The cinnabar boobook (Ninox ios), also known as the cinnabar hawk-owl, is a hawk-owl endemic to the island of Sulawesi, Indonesia.

== Description and distribution ==
The cinnabar boobook was described as a new species to science by American ornithologist Pamela C. Rasmussen in 1999 based on a single specimen collected by Frank Rozendaal from Bogani Nani Wartabone National Park on Minahassa Peninsula, northern Sulawesi, in 1985. It's taxonomic name comes from the Greek word ios (ἰός), meaning "rust," in reference to the color of its plumage. Subsequently, it has also been observed in Gunung Ambag Nature Reserve, also in northern Sulawesi, and in Lore Lindu National Park in central Sulawesi.

== Morphology ==
The cinnabar boobook is small with a total length of 22 cm. It has chestnut colored plumage with white markings on the scapulars and pale markings on the underbelly. It has pink orbital skin and yellow irises.
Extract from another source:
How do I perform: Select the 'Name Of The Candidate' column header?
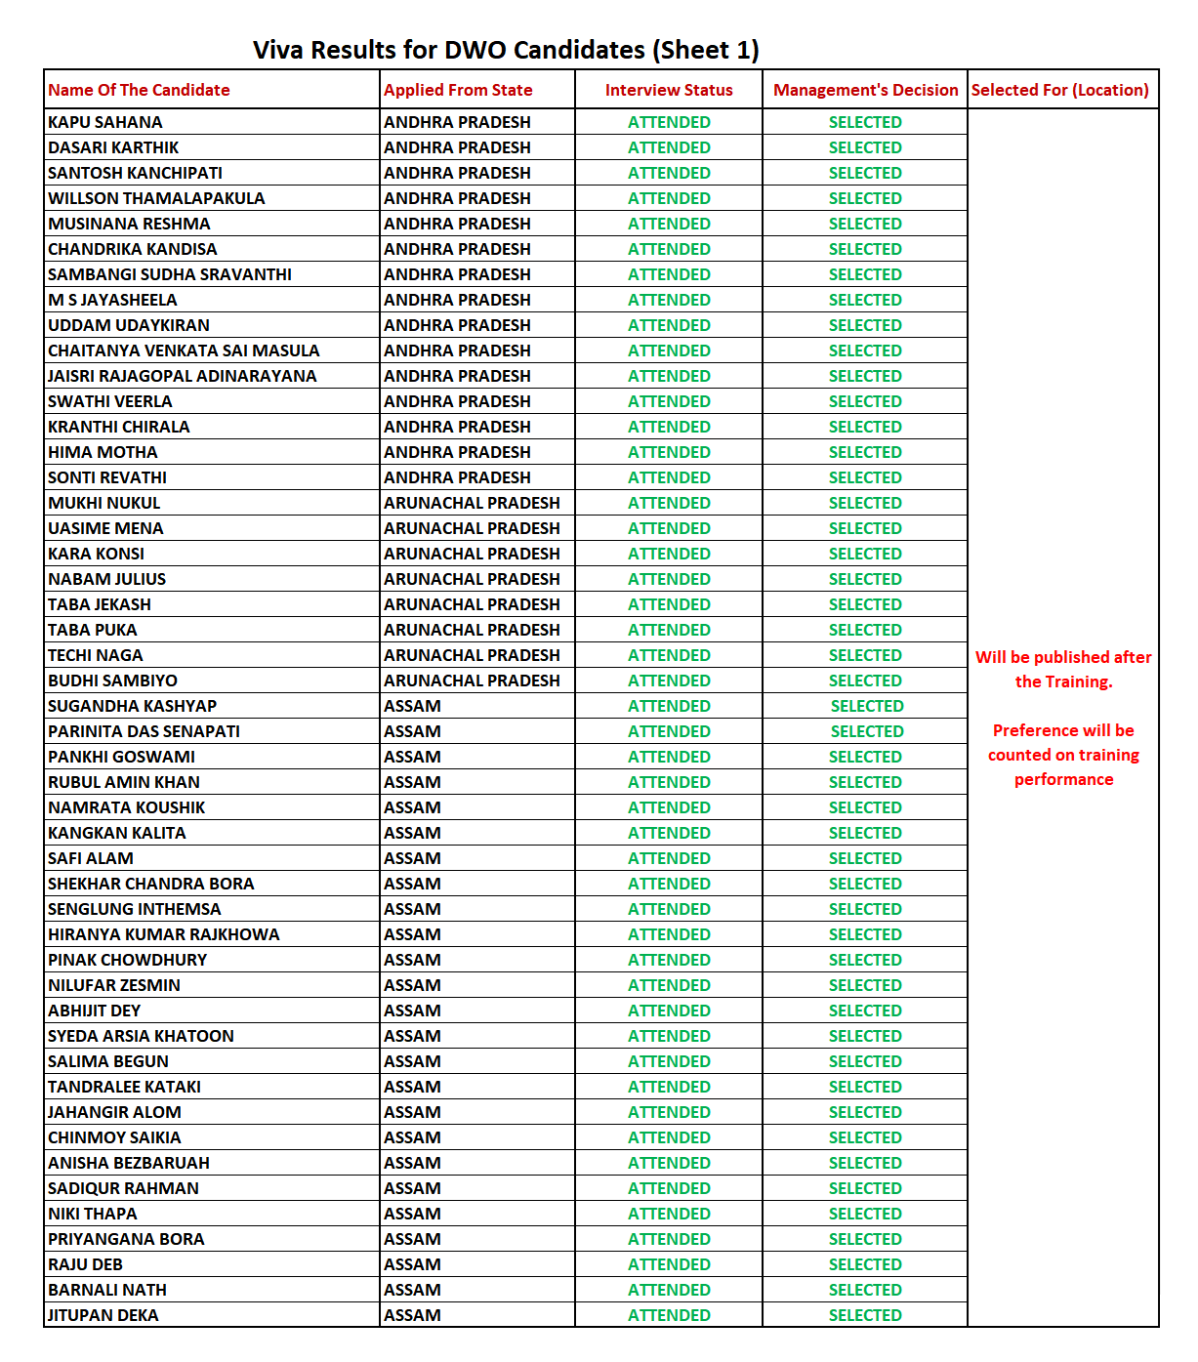coord(139,90)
== Ecology and behavior ==
The four known records of the species indicate it is a nocturnal forest-dwelling species living at mid-altitudes of 1100 to 1700 m. It spends most of its time in the middle or upper canopy.

The cinnabar boobook is an insectivore which catches insects in flight. It is capable of hovering for several seconds.

The call of the cinnabar boobook, was described by one researcher as "a dry, nasal, hissing, shriek," similar to that of a barn owl.